DPRD Minta Oknum Pegawai Terlibat Penerbitan Sertipikat di TNBBS Harus Ditindak Tegas

Oleh ADMIN

Berita
Anggota Komisi I DPRD Provinsi Lampung, Budiman AS. Foto: Berdikari.co

Berdikari.co, Bandar Lampung - Anggota Komisi I DPRD Provinsi Lampung, Budiman AS, menyampaikan keprihatinannya terkait penerbitan sebanyak 121 Sertipikat Hak Milik (SHM) di kawasan Taman Nasional Bukit Barisan Selatan (TNBBS). Ia menegaskan bahwa penerbitan SHM di kawasan tersebut jelas menyalahi aturan, karena dilakukan di atas hutan lindung.

"Kami prihatin dengan kondisi seperti ini, terutama terhadap BPN yang menerbitkan sertipikat tersebut. Ini bisa menjadi perbuatan melawan hukum. Tidak mungkin SHM tiba-tiba terbit di hutan lindung tanpa proses panjang. Ini harus ditelusuri," tegas Budiman, Selasa (17/6/2025).

Budiman menilai tindakan tersebut sangat merugikan masyarakat dan lingkungan karena berpotensi merusak ekosistem serta menimbulkan bencana seperti banjir.

"Hutan dialihfungsikan, flora dan fauna rusak, masyarakat yang akhirnya dirugikan. Ini harus dihentikan. Jika ada oknum yang terlibat, harus ditindak tegas," ujarnya.

Lebih lanjut, ia mendorong BPN untuk melakukan investigasi internal secara terbuka terhadap penerbitan SHM tersebut. Ia menduga kuat adanya keterlibatan mafia tanah dalam proses tersebut.

"BPN itu sangat paham mana wilayah yang bisa diterbitkan sertipikat dan mana yang tidak. Jadi harus jelas, apa latar belakang tanah-tanah itu bisa disertipikasi," tandasnya.

Menurut Budiman, jika ditemukan unsur pidana dalam kasus ini, aparat penegak hukum harus mengusutnya hingga tuntas.

"Kalau ada pidananya, harus dituntaskan. Ini penting sebagai efek jera agar praktik seperti ini tidak terulang," imbuhnya.

Pernyataan serupa disampaikan oleh anggota DPRD Kabupaten Lampung Barat, Nopiyadi. Ia meminta Kejari Lampung Barat mengusut tuntas dugaan mafia tanah di Bumi Beguai Jejama Sai Betik.

Nopiyadi mengapresiasi kinerja Kejari yang berhasil mengungkap dan mengamankan dokumen penting terkait kasus tersebut. Ia menilai langkah itu sebagai bukti keseriusan aparat penegak hukum dalam memberantas praktik ilegal, khususnya terkait penguasaan dan pengalihan tanah di kawasan hutan lindung.

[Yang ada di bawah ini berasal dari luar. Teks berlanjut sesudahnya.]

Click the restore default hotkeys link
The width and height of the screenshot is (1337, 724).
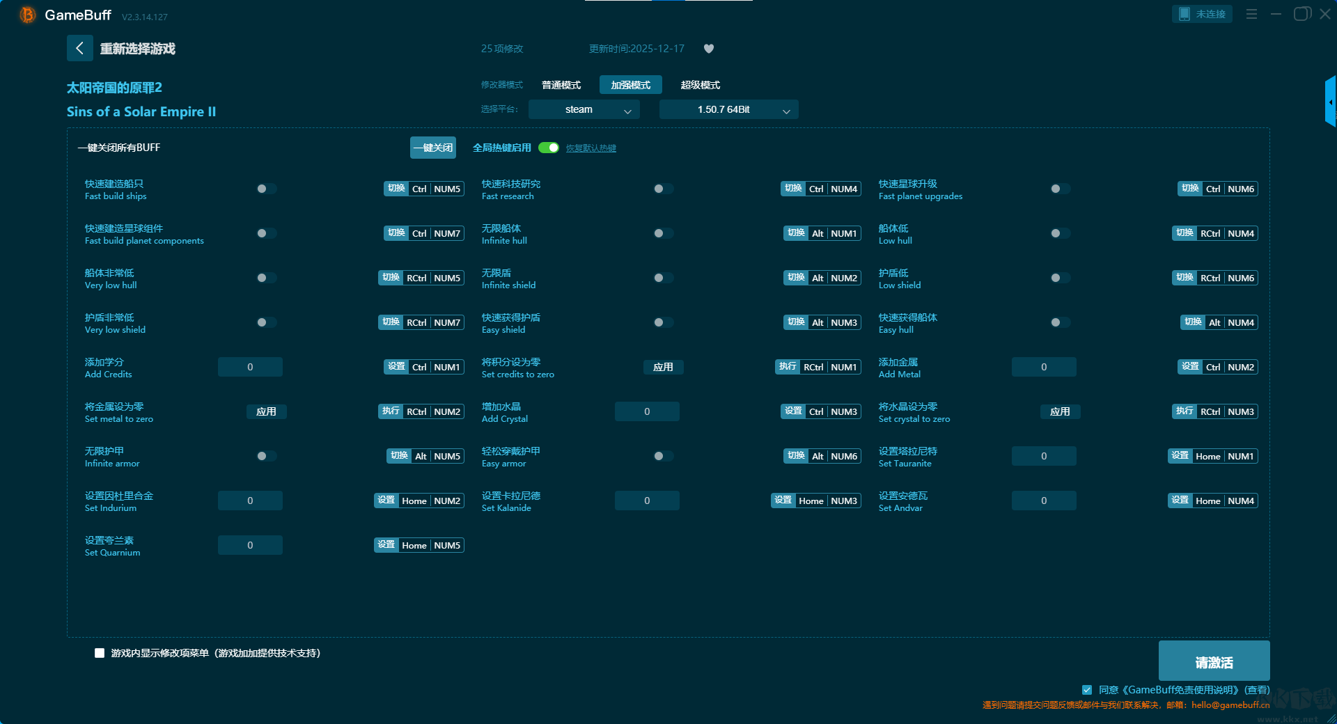coord(591,148)
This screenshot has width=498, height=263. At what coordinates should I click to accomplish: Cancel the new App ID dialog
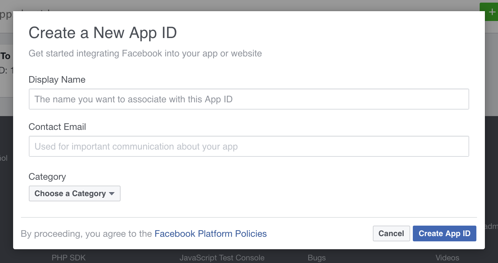[x=391, y=233]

"Saya selaku anggota DPRD Lampung Barat sangat mengapresiasi langkah cepat dan tepat yang dilakukan Kejari. Ini menjadi tonggak awal untuk membongkar praktik mafia tanah yang selama ini meresahkan masyarakat dan merugikan negara, khususnya di kawasan konservasi seperti TNBBS," kata Nopiyadi, Selasa (17/6/2025).

Ia juga mengimbau masyarakat agar tidak panik dan tidak mudah terprovokasi oleh isu-isu liar.

"Kita tunggu penanganan dari pihak Kejari. Kita berpikir positif. Apakah nanti statusnya memang harus dikembalikan ke TNBBS atau bagaimana, semua harus jelas untuk kebaikan masyarakat juga," ungkapnya.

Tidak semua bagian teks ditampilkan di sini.